Despite these successes, companies remain cautious. “Many are still leery of the Web even after the hoopla has died,” says Gartner’s Sarner. “They’re failing to realize that the Internet is a different animal.” For one, he says, the infrastructure is better, with many consumers now having high-speed connections. Consumer habits are now better understood—so much so, in fact, that some experts warn that companies should stop waiting for obvious solutions to present themselves and take a measured risk.
“The bottom line is that the Web should enable businesses to grow in ways they couldn’t have done otherwise,” says Jupiter Research’s Evans. “You can be like the newspaper business and let upstarts figure this out, or you can figure it out on your own.”
All for Knot
In the early 1990s, David Liu was a student at New York University’s film school dreaming of making it big. And he did, but not on celluloid. Despite knowing nothing about Internet technology, and having no particular affinity for weddings, he and three fellow students launched The Knot Inc., a business that the group conceived of from the beginning as “an immersive brand” that would embrace all things matrimonial. With www.theknot.com as its flagship property, the company has expanded into magazines and books, even as publishers in those traditional media continue to struggle to monetize the Web. “Whereas most people were focused entirely on the Net,” Liu says, “we were focused on brand extension. This approach shielded us from the insanity of the dot-com world.”

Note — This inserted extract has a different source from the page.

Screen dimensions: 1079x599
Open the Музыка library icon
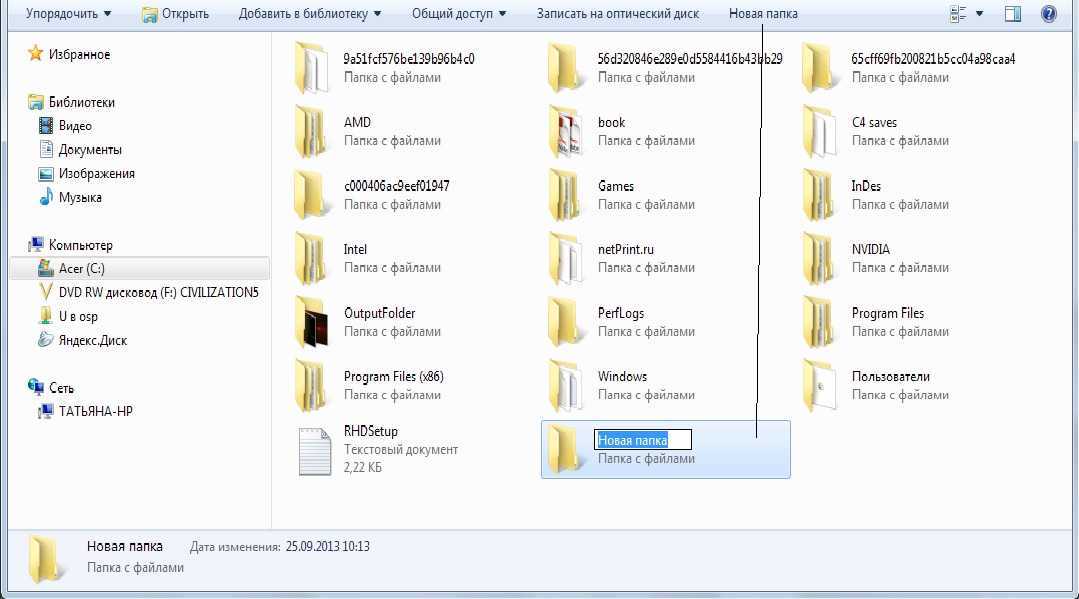[x=45, y=197]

At the other end of life’s major events is www.legacy.com, a site devoted to obituaries. “The idea was simple — to use the Internet to expand on the traditional print obituary,” explains Hayes Ferguson, chief operating officer of the interactive-media company. “We figured since newspaper space is limited, the Internet would provide a way for people to enlarge upon the biographical and familial components of traditional obituaries.”
Legacy.com makes ordinary people into extraordinary subjects of interest. Friends and family members of the deceased E-mail their personal recollections and upload photos to the site, turning a run-of-the-mill obituary into a compelling biography. The site derives some revenue from newspapers, which pay it to provide online access to the obituaries they publish, and from individuals who pay to keep an obit running beyond whatever period of time the newspaper has contracted for. There is also a modest stream of advertising revenue.
Both www.theknot.com and www.legacy.com would have been logical extensions for magazines and newspapers. In fact, The Tribune Co., which owns the Chicago Tribune, had intended to enter the online obituary space. “We had a detailed business plan in place,” says Owen Youngman, vice president of development at the Tribune, “but then we ran into [Legacy founder] Stopher Bartol and his partners and realized they had the same idea.” Rather than compete with Legacy at its own game, the Tribune joined them, gradually acquiring a 40 percent stake in the firm.
“Traditional publishers are so calcified in their business models,” charges The Knot’s Liu. “Wedding magazines are filled with thousands of pages of advertising, but no understanding that people passing through this life stage have a tremendous number of purchasing decisions around the wedding and in subsequently setting up homes. Although a small number of people get married each year, they represent a disproportionate amount of consumer spending.”
Does he regret not working in the film industry? “Actually, we just launched a TV show on the Oxygen network that focuses on the drama that unfolds around wedding planning,” he says. “Every now and then I get the itch to see if they’ll let me direct an episode, but then I think what I’m doing now is so much more fun anyway.” —R.B.